* **Work to be completed**
Return exactly the lines from the one containing "The height and width of the screenshot is (689, 1734)." through the end of the material below, and leave the images out.

____

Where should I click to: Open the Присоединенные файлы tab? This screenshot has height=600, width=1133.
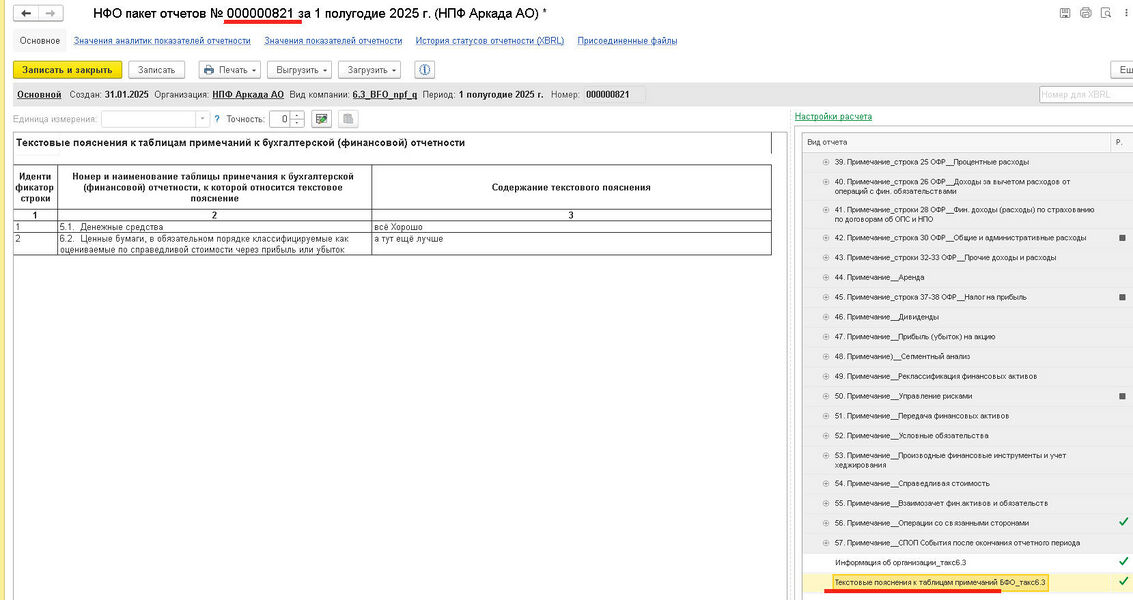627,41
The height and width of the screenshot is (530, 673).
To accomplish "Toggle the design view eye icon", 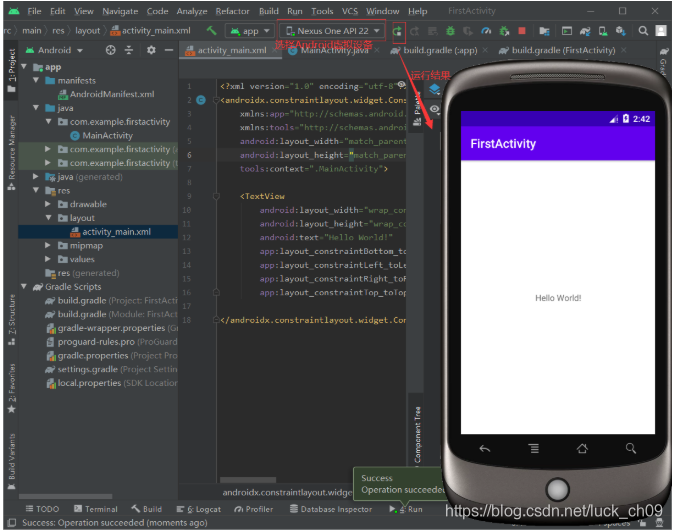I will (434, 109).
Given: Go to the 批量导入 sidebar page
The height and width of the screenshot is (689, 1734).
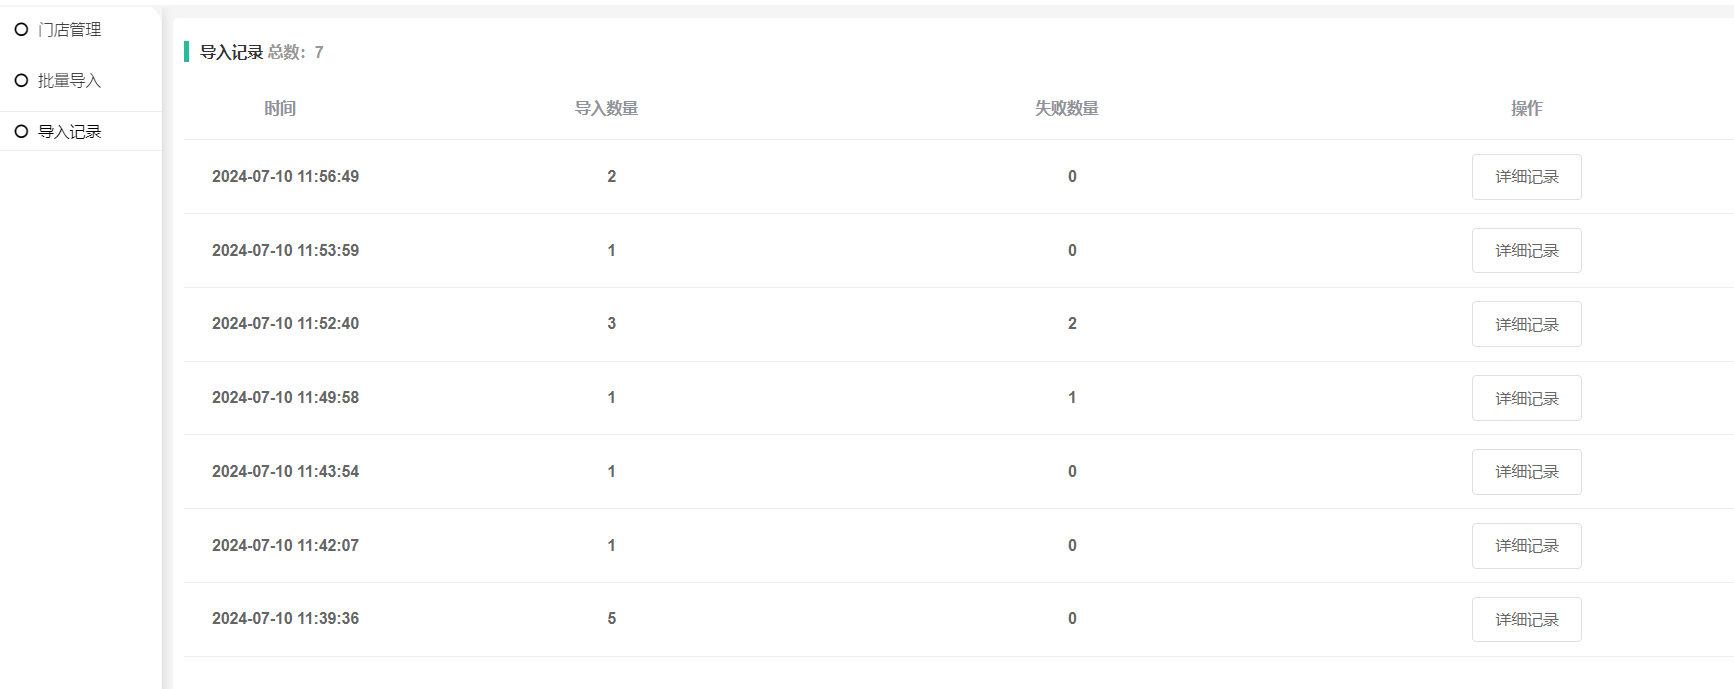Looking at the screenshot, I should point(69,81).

____

* **Output for this task**
The height and width of the screenshot is (689, 1734).
Looking at the screenshot, I should point(69,81).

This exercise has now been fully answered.